→ **Task objective**: Find "The width and height of the screenshot is (1816, 572)." below and begin at its line; stop after the line with "the star rating". Output those lines exactly, without pictures.

→ **Information given**:

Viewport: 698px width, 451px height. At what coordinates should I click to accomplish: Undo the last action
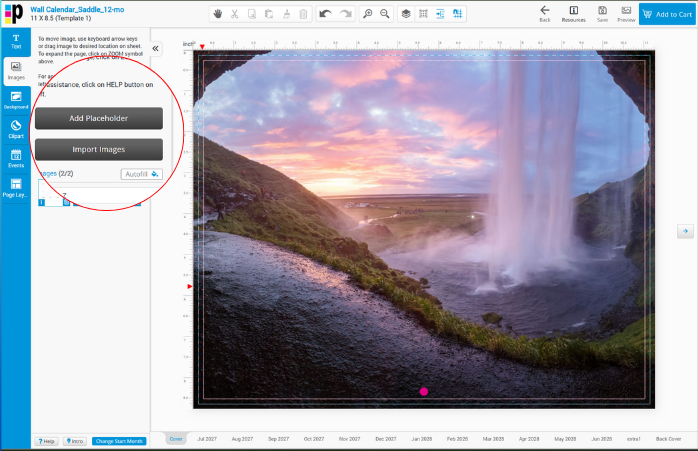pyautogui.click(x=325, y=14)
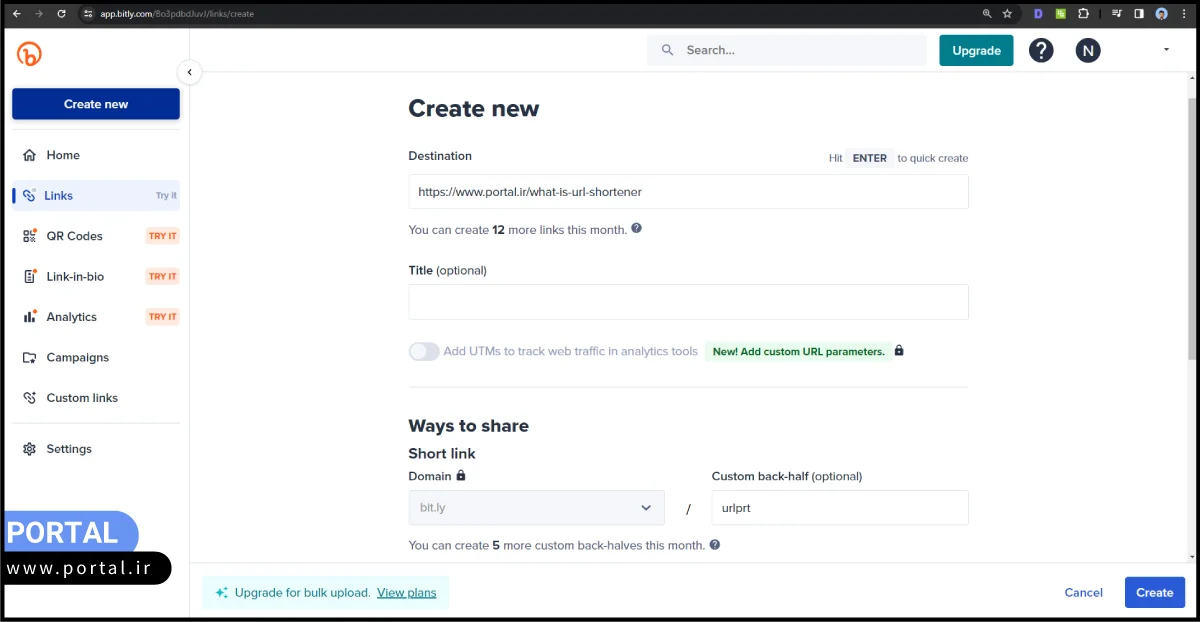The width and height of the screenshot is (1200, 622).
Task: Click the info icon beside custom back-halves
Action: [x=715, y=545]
* * *
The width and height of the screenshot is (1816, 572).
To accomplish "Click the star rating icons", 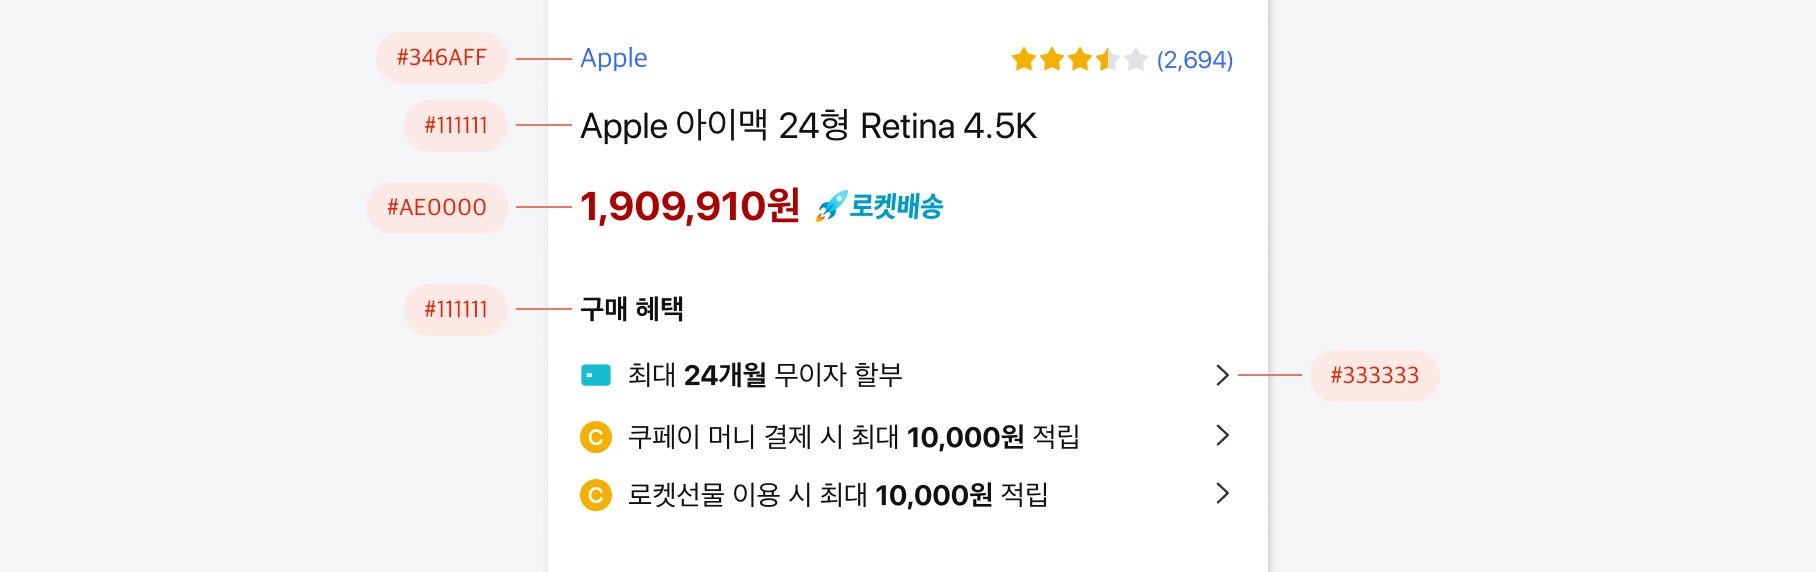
* * *
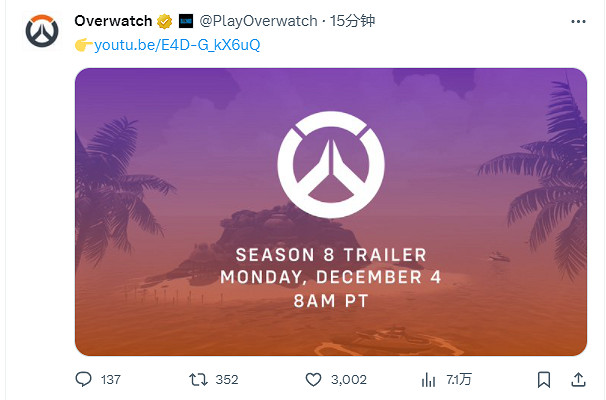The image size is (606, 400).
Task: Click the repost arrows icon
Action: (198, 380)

→ **Reply to the task**:
The width and height of the screenshot is (1816, 572).
To accomplish "Click the star rating icons", 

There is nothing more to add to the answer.